SOURCE EXCERPT:

Now research has found through digging our old villages, that Barrow was inhabited one thousand six hundred years ago and a nearby village called "Birnik" was inhabited one thousand nine hundred years ago.

At "Walapac", twelve miles south from Barrow where the Post-Rogers Monument now stands, they found evidence from the old village to prove it as inhabited during the "Punic" age five thousand years ago. Our forefathers tell of traveling far and wide among settlements, how they fought Indians, suffering many massacres, but were able to keep the land. Many now living say the oil derricks on the Arctic Slope stand where their grandfathers fought and starved to keep their land.

Even now our hunters are hunting and trapping around the vicinity of the oil derricks. Many go along the Colville River hunting for wolverines and wolf. Now, you make laws whereby I must have something to show that I own my house and the ground it stands on -- but only the surface. If there should be oil under my house, you would sell it to someone else because you act like you do not believe I was born and raised there or maybe I should pay you for being born there. Many of our older people feel this way.

Back during the 1950's, the First Alaskan Investment Company sold much stock. I bought on the installment plan 300 shares which cost me over $2,000. It never paid off and many Eskimos lost their money. The remaining monies were used to develop a Life Insurance Company which was run by one of the original operators of the investment company. He refused my life insurance due to my age and according to him my health was not good enough.

GIVEN INFORMATION:

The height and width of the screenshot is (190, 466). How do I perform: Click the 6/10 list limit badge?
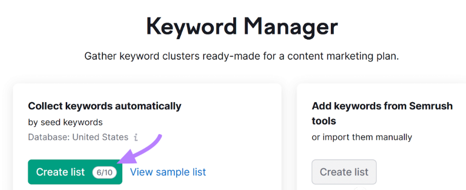(x=104, y=172)

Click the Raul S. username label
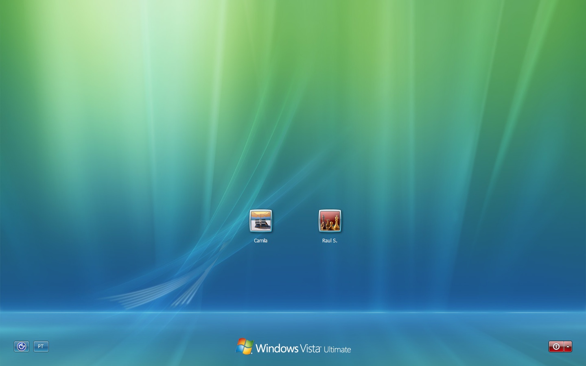(x=330, y=240)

YOUR TASKS:
A - Repeat everything in the Barrow land passage from "Back during the" down to "not good enough.".
B - Answer these questions from the Barrow land passage:
(i) How long ago was the village called "Birnik" inhabited?
(ii) Along which river do many hunters go after wolverines and wolf?
(iii) How many shares of First Alaskan Investment Company stock did the speaker buy?
C - What comes next in the Barrow land passage? Continue it from its last sentence.
The listing plays no part in what follows.

RESPONSES TO THE TASKS:
A -
Back during the 1950's, the First Alaskan Investment Company sold much stock. I bought on the installment plan 300 shares which cost me over $2,000. It never paid off and many Eskimos lost their money. The remaining monies were used to develop a Life Insurance Company which was run by one of the original operators of the investment company. He refused my life insurance due to my age and according to him my health was not good enough.

B -
(i) One thousand nine hundred years ago.
(ii) The Colville River.
(iii) 300 shares.

C -
One day after the Land Claims started, this life insurance man mistook me for my brother and greeted me. As a result we got in an argument and he got made at me and told me we (the Eskimos) were barking up the wrong tree. He said they (white man) will keep putting you off so that after they have drained our land of oil they will give it back to us. Even now we are told by the white man that our testimonies will not do any good but say they are just a waste of time and to "forget it."

I say you steal and sell our land. It has been ours for over 5000 years. Just visualize a little boy with a nice big slice of bread with butter and jam on it and then some big man comes along and takes it away. The boy begs to keep it and finally says -- just give me one small bit -- but he is told -- it is ours now and you can't have it. Is that American? If you have a conscience you know the world will always say that you stole that piece of bread from the little boy.